Zoë sighs, turns away from him. The night air is cold against her cheeks and she can hear laughter drifting out from the mess. She tries to remember what life was like before she met Evan and she can't, which both elates her and scares the hell out of her at the same time. She wonders if John can remember what his life was like before Atlantis, and as she sneaks a glance at him and sees the concentration on his face as he stares out at his city, she realizes that no one here probably remembers what life was like in the before.

'I've read the reports, John,' she says, her voice tired even to her own ears. 'She made the choice to save you all at the risk of her own life. From everything I've read about her, she was a greater good kind of woman – one life for the lives of many.' He says nothing and she looks at him once more. 'You loved her,' she says.

'We all did.' The response is too automatic, too rehearsed, and it doesn't take a trained psychologist to see that he's repeated it to himself one too many times in the last four years.

'Perhaps, but you were in love with her.'

He hangs his head. 'Let's just say that I cared about her a lot more than I was supposed to.'

She knows that it's an admission that takes a lot out of him. She smiles at him slightly and pats his shoulder.

'You're cleared for duty, Colonel.'

He looks up from the water below, surprised. 'What?'

'Do you know what the point of all these mandated sessions is?' she asks and he shakes his head, messy hair catching in the gentle ocean breeze that's kicked up. 'To determine if Atlantis is screwing with your head. I sit on my couch and I listen to you and in the middle of these random conversations I look for indicators that the time away from Earth is having a detrimental effect on your minds. I needed you to be open and honest with me, to give me something that would prove to me you weren't the asshole your bravado presented you to be.'

He smiles at this, a flash of a grin that's blaring white against the darkness.

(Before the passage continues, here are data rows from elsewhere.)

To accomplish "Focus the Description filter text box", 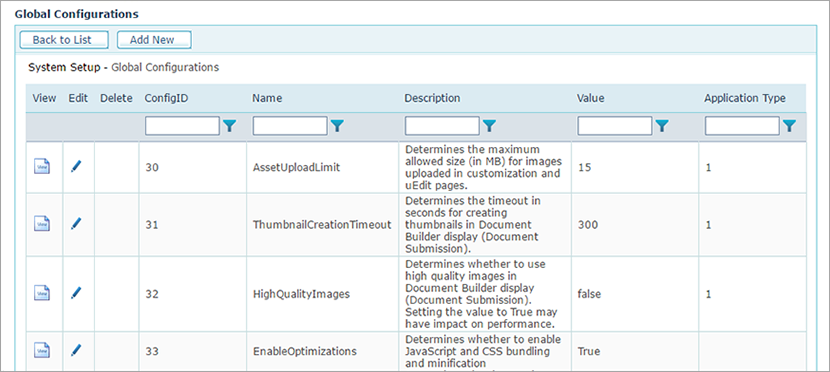I will pos(442,126).
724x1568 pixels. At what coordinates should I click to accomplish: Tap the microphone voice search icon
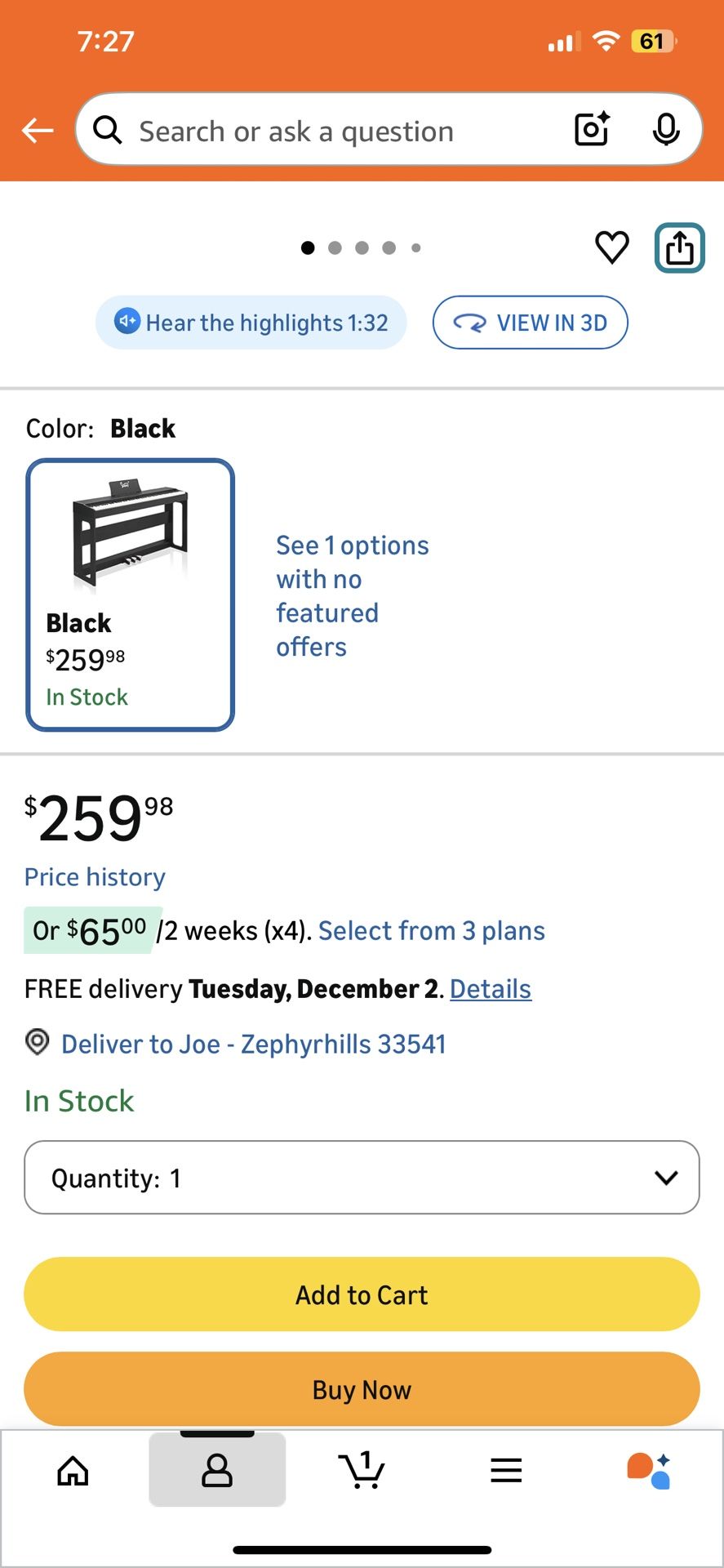(x=666, y=129)
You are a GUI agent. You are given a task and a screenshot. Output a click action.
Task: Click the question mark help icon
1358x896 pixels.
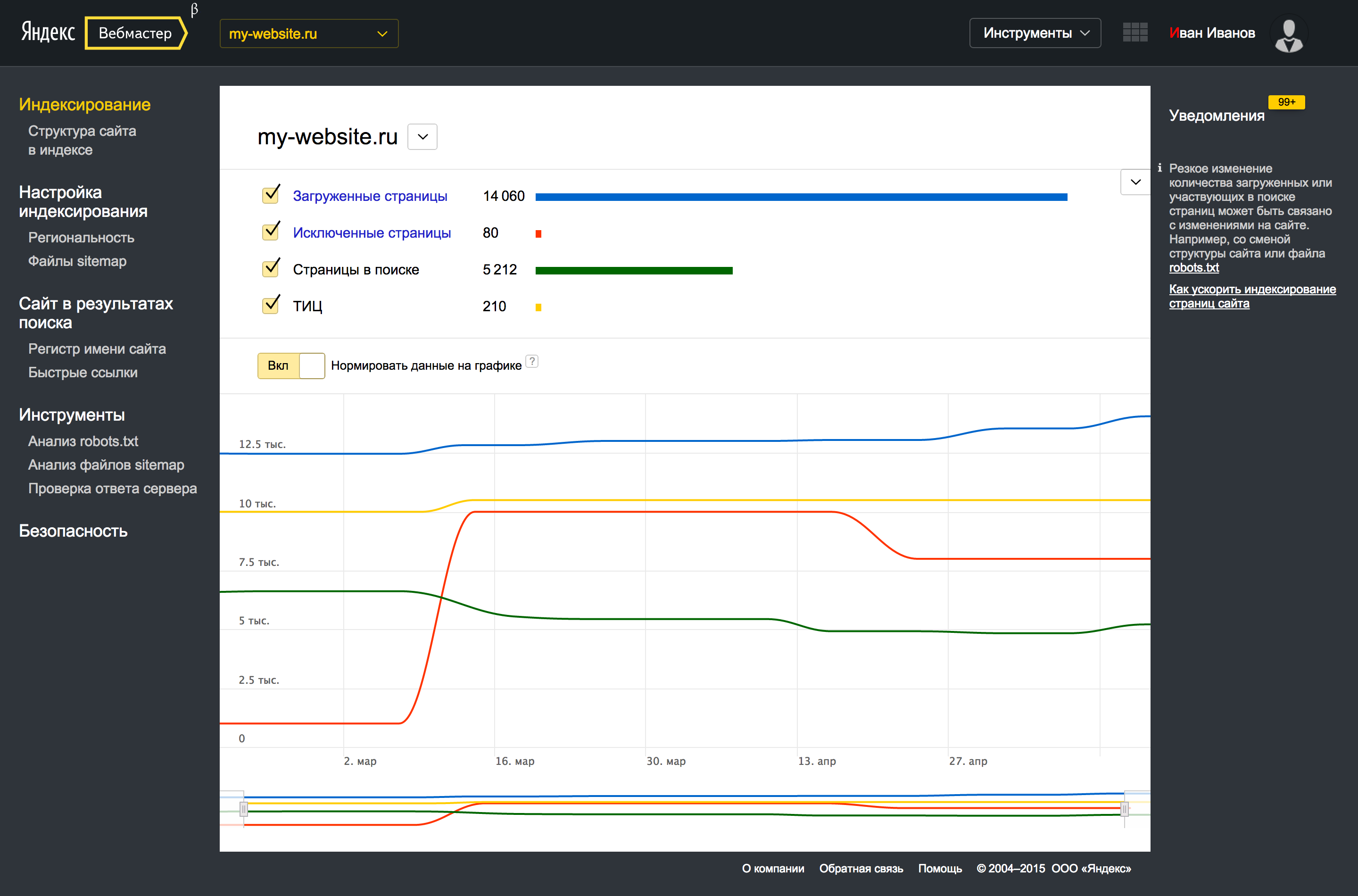tap(532, 361)
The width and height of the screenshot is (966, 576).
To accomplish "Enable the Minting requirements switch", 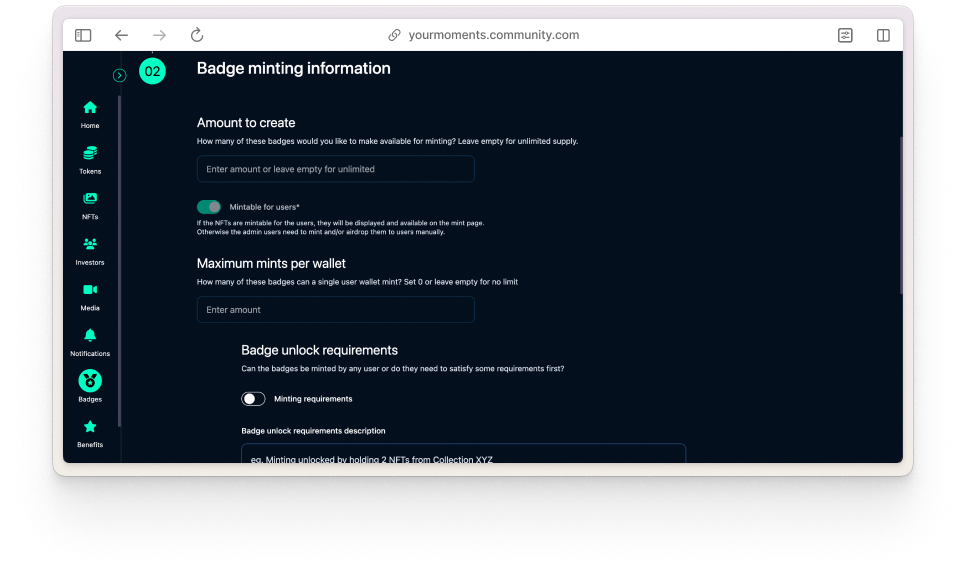I will (x=254, y=399).
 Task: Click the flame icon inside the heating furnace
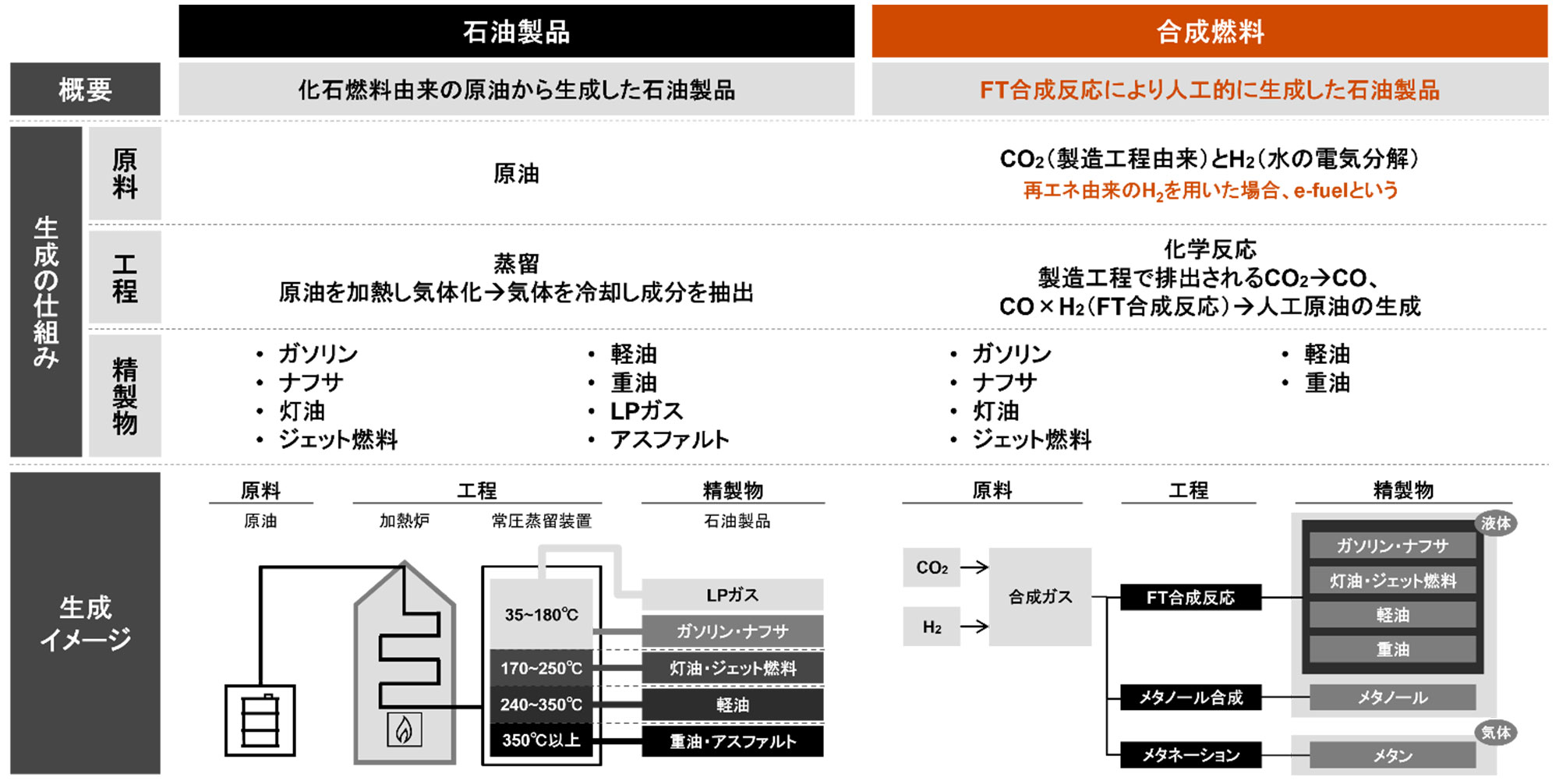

'I'm sorry I brought up Doctor Weir,' she says. 'It was unfair of me and insensitive.' It's her turn to smile slightly. 'All the things a good psychologist should know not to do.'

'And I'm sorry I asked you about Lorne. It isn't any of my business and you're just doing your job by asking us all these questions.'

'That's the hardest part of this, you know, the living amongst my clients.' She turns back to watch the black ocean crash against the pier below them. 'I sometimes wonder what my life here would be like if I hadn't met Evan, if I'd be alone in this place.'

John snorts in disbelief and she turns to look at him.

'You kicked Rodney's ass in your underwear,' he says with what sounds like a mixture of awe and affection. He's grinning from ear to ear. 'If it wasn't for Lorne, I probably would have asked you out myself.'

She laughs and they turn towards the door. 'I would have turned you down,' she says and he frowns at her.

'What? Why?'

'Because,' she says as she holds the door open for him, 'Rodney told me you're a man whore.'

She smiles at him for good measure and he begins to laugh – loud and deep from within his chest – and when he tells the group at the table what she said, they all join in and for the first time in a long time, Zoë wonders why they told her in graduate school that psychology was a lonely profession.